Likewise, a familiar trope in science fiction is the rogue AI system that attacks humans to protect itself. Hence, a suitably prompted dialogue agent will begin to role-play such an AI system. If the model has generalized well from the training data, the most plausible continuation will be a response to the user that conforms to the expectations we would have of someone who fits the description in the preamble. In other words, the dialogue agent will do its best to role-play the character of a dialogue agent as portrayed in the dialogue prompt. Even though neural networks solve the sparsity problem, the context problem remains.

language understanding models

However, next to discussing BERT-style masked language models (encoders) and GPT-style autoregressive language models (decoders), it also provides useful discussions and guidance regarding pretraining and finetuning data. The BERT paper above introduces the original concept of masked-language modeling, and next-sentence prediction. If you are interested in this research branch, I recommend following up with RoBERTa, which simplified the pretraining objectives by removing the next-sentence prediction tasks. Such massive amounts of text are fed into the AI algorithm using unsupervised learning — when a model is given a dataset without explicit instructions on what to do with it. Through this method, a large language model learns words, as well as the relationships between and concepts behind them.

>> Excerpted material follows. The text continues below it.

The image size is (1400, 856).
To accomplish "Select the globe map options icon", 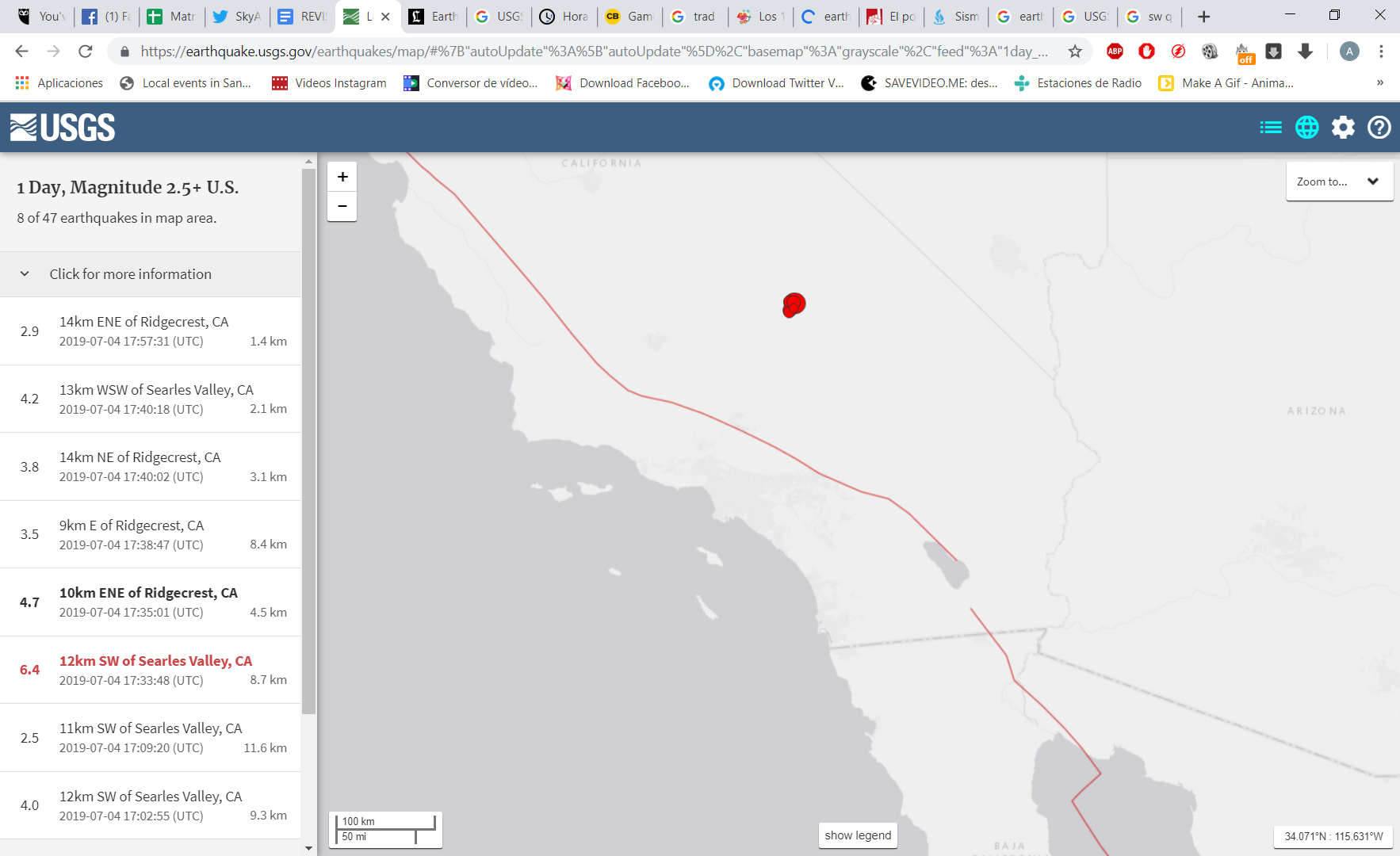I will 1306,127.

Microsoft releases Orca 2, a pair of small language models that outperform larger counterparts

Word probabilities have few different values, therefore most of the words have the same probability. But the first version of GPT-3, released in 2020, got it right almost 40 percent of the time—a level of performance Kosinski compares to a three-year-old. The latest version of GPT-3, released last November, improved this to around 90 percent—on par with a seven-year-old. http://noisecore.ru/s-mesyac-records.html After each layer, the Brown scientists probed the model to observe its best guess at the next token. Between the 16th and 19th layer, the model started predicting that the next word would be Poland—not correct, but getting warmer. Then at the 20th layer, the top guess changed to Warsaw—the correct answer—and stayed that way in the last four layers.

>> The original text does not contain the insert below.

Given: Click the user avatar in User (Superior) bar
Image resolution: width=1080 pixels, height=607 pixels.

language understanding models

This unbridgeable gap between mental model and reality obtains for many natural nonliving systems too, such as the chaotic weather in a mountain pass, which is probably why many traditional people ascribe agency to such phenomena. In fairness though, if bullshit about a “favorite island” (or anything else relating to inner life) is kept consistent, it may not be distinguishable from reality. Having stable preferences, keeping promises, taking expected actions, and following through can all be understood as forms of consistency. Consistent words and actions construct a shared reality, form the basis of trust, and are required of any agent whose actions can have real-life consequences.

Large language models use cases

The agent is good at acting this part because there are plenty of examples of such behaviour in the training set. Only confabulation, the last of these categories of misinformation, is directly applicable in the case of an LLM-based dialogue agent. Given that dialogue agents are best understood in terms of role play ‘all the way down’, and that there is no such thing as the true voice of the underlying model, it makes little sense to speak of an agent’s beliefs or intentions in a literal sense. So it cannot assert a falsehood in good faith, nor can it deliberately deceive the user. Likewise, a simulacrum can play the role of a character with full agency, one that does not merely act but acts for itself. As for the underlying simulator, it has no agency of its own, not even in a mimetic sense.

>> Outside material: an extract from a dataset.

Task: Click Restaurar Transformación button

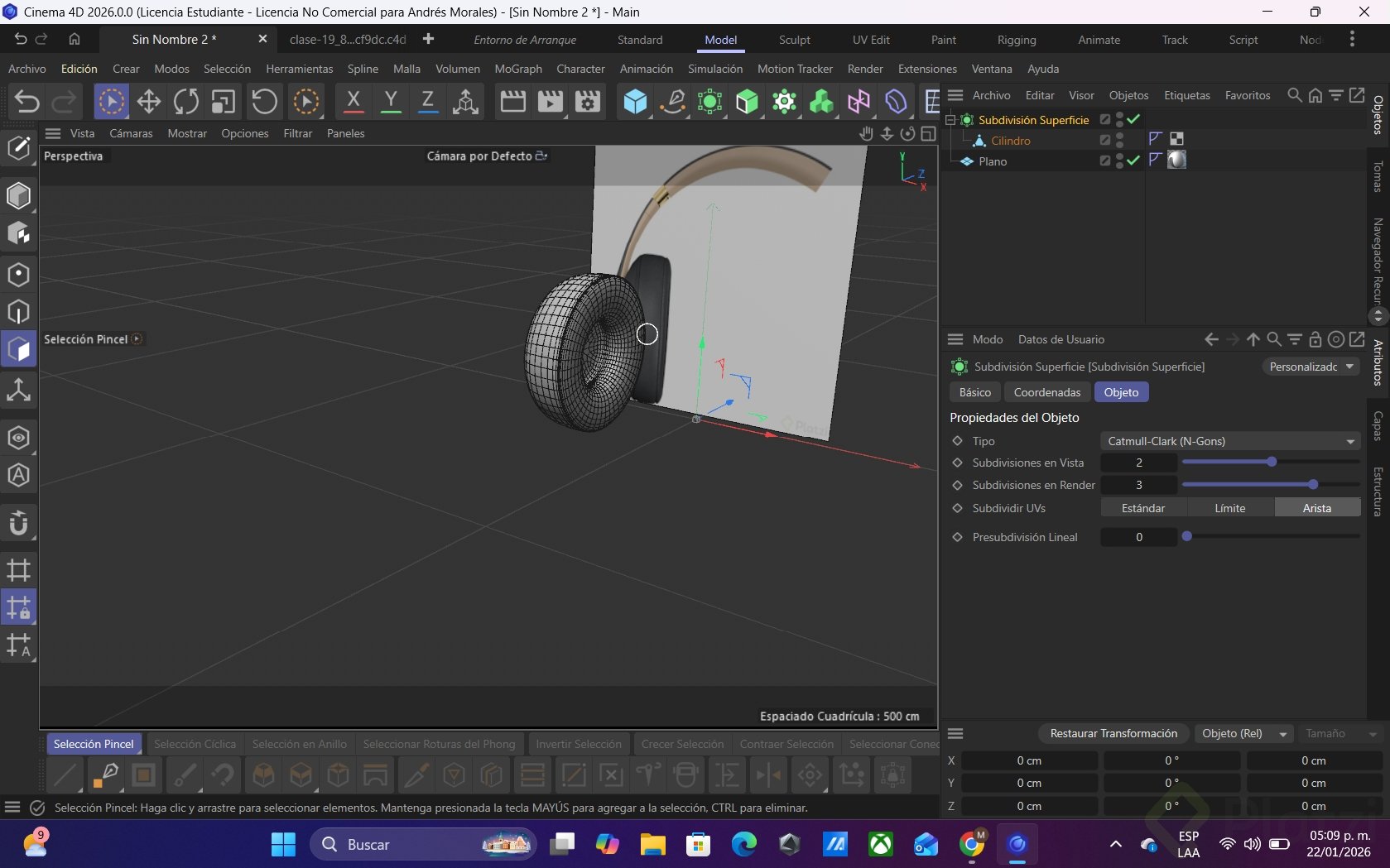Action: point(1113,733)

The secret object in the game of 20 questions is analogous to the role played by a dialogue agent. Crudely put, the function of an LLM is to answer questions of the following sort. Given a sequence of tokens (that is, words, parts of words, punctuation marks, emojis and so on), what tokens are most likely to come next, assuming that the sequence is drawn from the same distribution as the vast corpus of public text on the Internet? The range of tasks that can be solved by an effective model with this simple objective is extraordinary5. Another possible reason that training with next-token prediction works so well is that language itself is predictable.


0 Comments

Lascia un commento

Il tuo indirizzo email non sarà pubblicato.